• Provided passage:
***

Australian Crime Commission rejects limits on website blocking

ACC also wants inquiry to examine penalties for non-compliant ISPs

The Australian Crime Commission has rejected calls for limits on the government agencies that can issue notices under Section 313 of the Telecommunications Act 1997.

Organisations, including, infamously, the Australian Securities and Investments Commission (ASIC), have used the section of the act to request Internet service providers block access to certain websites.

The ACC has also raised the possibility of creating some mechanism for penalising ISPs for not complying with Section 313 notices.

"The success of s.313 for the lawful blocking of websites relies upon private sector compliance with law enforcement requests," states an ACC submission to a parliamentary inquiry examining the use of Section 313.

"It is noted that failure to comply with a request to lawfully block a website pursuant to s.313 does not carry any consequences. In addition to the terms of reference being considered by this inquiry, consideration could also be given to addressing this issue."

The federal government launched the inquiry in July. The inquiry follows bungles by ASIC in 2013. In an attempt to block websites implicated in investment fraud, the financial watchdog issued Section 313 notices that also blocked access to unrelated websites.

The ACC's submission also rejected the creation of a list of government agencies authorised to issue Section 313 notices because it "will not enable flexible responses to the inevitable evolution of the online landscape".

In a similar vein, the organisation argued against requests being limited to a "list of defined offences".

***

• Provided data:
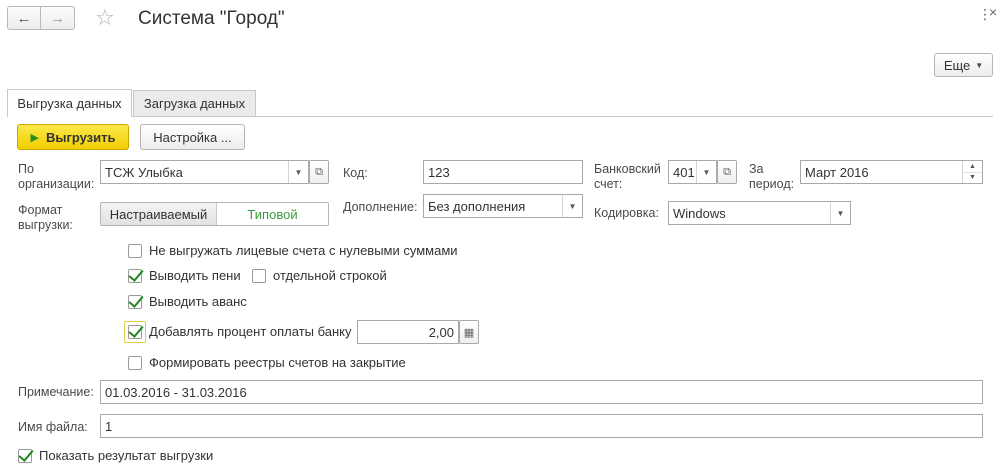 The width and height of the screenshot is (1000, 469). I want to click on tab-export-label: Выгрузка данных, so click(70, 104).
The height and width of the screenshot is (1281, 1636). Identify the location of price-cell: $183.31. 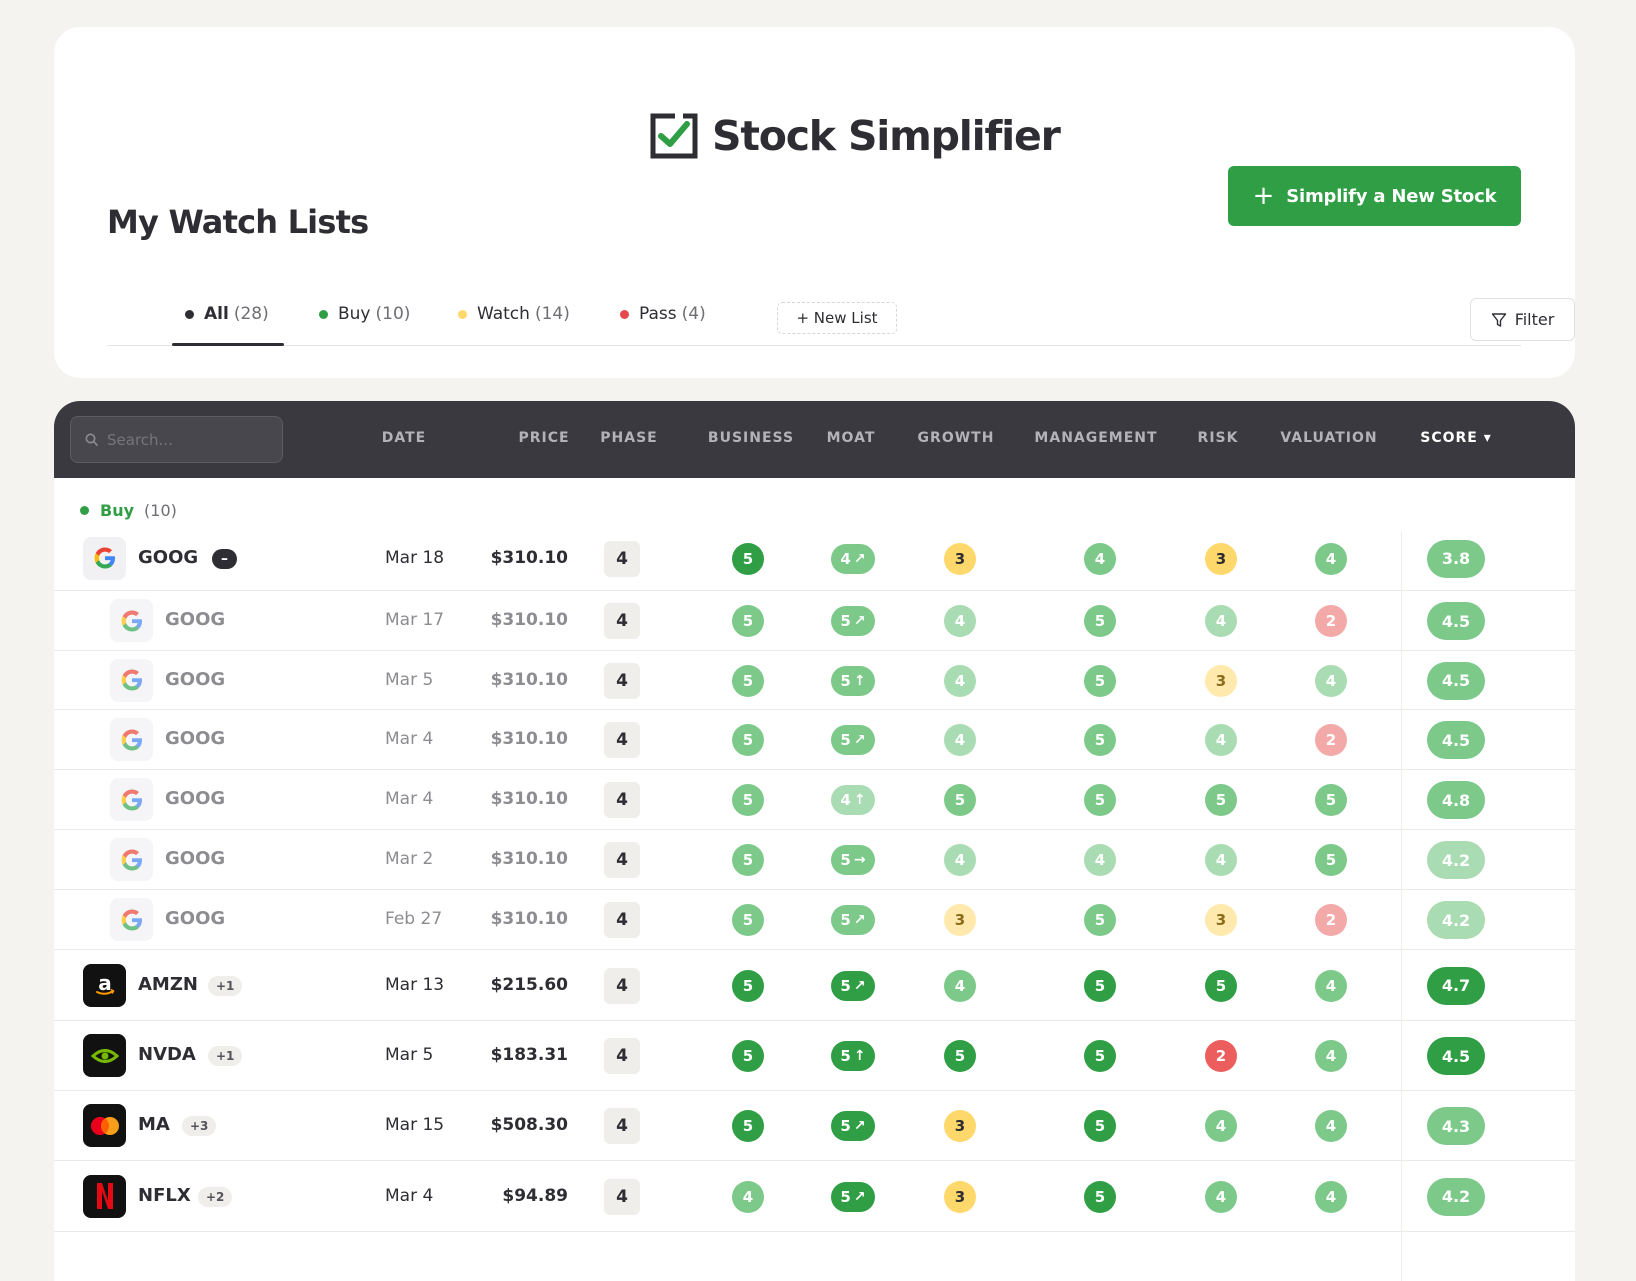
(529, 1055).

***

• To-do item: Copy the stretch from "Organisations, including, infamously, the" through "to certain websites." in the article on website blocking above, substituting "telecommunications carriers" for "Internet service providers".

• Solution below:
Organisations, including, infamously, the Australian Securities and Investments Commission (ASIC), have used the section of the act to request telecommunications carriers block access to certain websites.